• _Requirement_:
Exact copies of all the entries are needed.

(Saved data entries)
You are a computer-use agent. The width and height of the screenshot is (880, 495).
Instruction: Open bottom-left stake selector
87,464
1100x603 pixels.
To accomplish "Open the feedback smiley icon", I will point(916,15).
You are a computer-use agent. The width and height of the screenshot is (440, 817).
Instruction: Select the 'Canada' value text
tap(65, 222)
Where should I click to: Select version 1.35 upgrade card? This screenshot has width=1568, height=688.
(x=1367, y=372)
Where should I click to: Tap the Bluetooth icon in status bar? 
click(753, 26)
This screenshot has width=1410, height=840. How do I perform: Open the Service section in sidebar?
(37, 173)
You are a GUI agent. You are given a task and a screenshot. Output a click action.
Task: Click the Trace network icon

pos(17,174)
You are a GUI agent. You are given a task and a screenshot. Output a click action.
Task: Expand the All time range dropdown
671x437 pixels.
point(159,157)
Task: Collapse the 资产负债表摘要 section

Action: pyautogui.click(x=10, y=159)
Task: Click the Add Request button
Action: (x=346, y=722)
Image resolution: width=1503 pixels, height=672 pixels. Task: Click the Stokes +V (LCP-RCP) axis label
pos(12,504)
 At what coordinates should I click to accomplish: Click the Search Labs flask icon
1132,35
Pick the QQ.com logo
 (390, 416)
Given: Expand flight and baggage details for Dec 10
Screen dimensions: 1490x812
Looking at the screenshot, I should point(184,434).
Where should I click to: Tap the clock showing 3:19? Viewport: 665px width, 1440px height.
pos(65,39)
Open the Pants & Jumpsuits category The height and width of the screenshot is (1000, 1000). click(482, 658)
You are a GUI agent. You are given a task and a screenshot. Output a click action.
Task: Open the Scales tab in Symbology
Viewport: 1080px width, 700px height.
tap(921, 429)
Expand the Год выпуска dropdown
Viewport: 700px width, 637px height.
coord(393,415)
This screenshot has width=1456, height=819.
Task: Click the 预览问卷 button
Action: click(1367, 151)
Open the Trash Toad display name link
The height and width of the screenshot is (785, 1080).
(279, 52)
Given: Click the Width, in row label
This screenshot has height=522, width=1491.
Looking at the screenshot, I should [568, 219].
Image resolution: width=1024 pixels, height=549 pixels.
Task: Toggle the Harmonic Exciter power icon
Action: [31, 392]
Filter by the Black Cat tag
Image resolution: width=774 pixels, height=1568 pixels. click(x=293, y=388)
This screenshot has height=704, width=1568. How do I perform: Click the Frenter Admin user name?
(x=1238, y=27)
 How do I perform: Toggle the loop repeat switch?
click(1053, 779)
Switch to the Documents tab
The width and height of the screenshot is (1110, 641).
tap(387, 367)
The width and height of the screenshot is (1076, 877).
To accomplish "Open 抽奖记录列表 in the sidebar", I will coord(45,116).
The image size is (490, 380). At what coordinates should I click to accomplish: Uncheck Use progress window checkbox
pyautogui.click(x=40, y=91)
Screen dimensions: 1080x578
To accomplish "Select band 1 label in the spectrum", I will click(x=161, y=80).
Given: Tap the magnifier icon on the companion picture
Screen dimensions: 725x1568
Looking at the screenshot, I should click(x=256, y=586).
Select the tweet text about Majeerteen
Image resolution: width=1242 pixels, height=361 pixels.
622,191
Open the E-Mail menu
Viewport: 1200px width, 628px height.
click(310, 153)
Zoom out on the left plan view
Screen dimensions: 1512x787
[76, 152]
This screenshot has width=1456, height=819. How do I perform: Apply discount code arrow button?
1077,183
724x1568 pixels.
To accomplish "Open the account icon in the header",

• _Task response_:
You are a computer-use agent. The width and height of the screenshot is (880, 495).
Instruction: Open bottom-left stake selector
87,464
1100x603 pixels.
To accomplish "Open the feedback smiley icon", I will point(916,15).
You are a computer-use agent. The width and height of the screenshot is (440, 817).
Instruction: Select the 'Canada' value text
tap(65, 222)
Where should I click to: Select version 1.35 upgrade card? This screenshot has width=1568, height=688.
(x=1367, y=372)
Where should I click to: Tap the Bluetooth icon in status bar? 
click(753, 26)
This screenshot has width=1410, height=840. How do I perform: Open the Service section in sidebar?
(37, 173)
You are a GUI agent. You are given a task and a screenshot. Output a click action.
Task: Click the Trace network icon

pos(17,174)
You are a GUI agent. You are given a task and a screenshot. Output a click action.
Task: Expand the All time range dropdown
671x437 pixels.
point(159,157)
Task: Collapse the 资产负债表摘要 section

Action: pyautogui.click(x=10, y=159)
Task: Click the Add Request button
Action: (x=346, y=722)
Image resolution: width=1503 pixels, height=672 pixels. Task: Click the Stokes +V (LCP-RCP) axis label
pos(12,504)
 At what coordinates should I click to accomplish: Click the Search Labs flask icon
1132,35
Pick the QQ.com logo
 (390, 416)
Given: Expand flight and baggage details for Dec 10
Screen dimensions: 1490x812
Looking at the screenshot, I should point(184,434).
Where should I click to: Tap the clock showing 3:19? Viewport: 665px width, 1440px height.
pos(65,39)
Open the Pants & Jumpsuits category The height and width of the screenshot is (1000, 1000). click(482, 658)
You are a GUI agent. You are given a task and a screenshot. Output a click action.
Task: Open the Scales tab in Symbology
Viewport: 1080px width, 700px height.
tap(921, 429)
Expand the Год выпуска dropdown
Viewport: 700px width, 637px height.
coord(393,415)
This screenshot has width=1456, height=819.
Task: Click the 预览问卷 button
Action: click(1367, 151)
Open the Trash Toad display name link
The height and width of the screenshot is (785, 1080).
(279, 52)
Given: Click the Width, in row label
This screenshot has height=522, width=1491.
Looking at the screenshot, I should [568, 219].
Image resolution: width=1024 pixels, height=549 pixels.
Task: Toggle the Harmonic Exciter power icon
Action: [31, 392]
Filter by the Black Cat tag
Image resolution: width=774 pixels, height=1568 pixels. click(x=293, y=388)
This screenshot has height=704, width=1568. How do I perform: Click the Frenter Admin user name?
(x=1238, y=27)
 How do I perform: Toggle the loop repeat switch?
click(1053, 779)
Switch to the Documents tab
The width and height of the screenshot is (1110, 641).
tap(387, 367)
The width and height of the screenshot is (1076, 877).
To accomplish "Open 抽奖记录列表 in the sidebar", I will coord(45,116).
The image size is (490, 380). At what coordinates should I click to accomplish: Uncheck Use progress window checkbox
pyautogui.click(x=40, y=91)
Screen dimensions: 1080x578
To accomplish "Select band 1 label in the spectrum", I will click(x=161, y=80).
Given: Tap the magnifier icon on the companion picture
Screen dimensions: 725x1568
Looking at the screenshot, I should click(x=256, y=586).
Select the tweet text about Majeerteen
Image resolution: width=1242 pixels, height=361 pixels.
622,191
Open the E-Mail menu
Viewport: 1200px width, 628px height.
click(310, 153)
Zoom out on the left plan view
Screen dimensions: 1512x787
[76, 152]
This screenshot has width=1456, height=819. How do I perform: Apply discount code arrow button?
1077,183
724x1568 pixels.
To accomplish "Open the account icon in the header",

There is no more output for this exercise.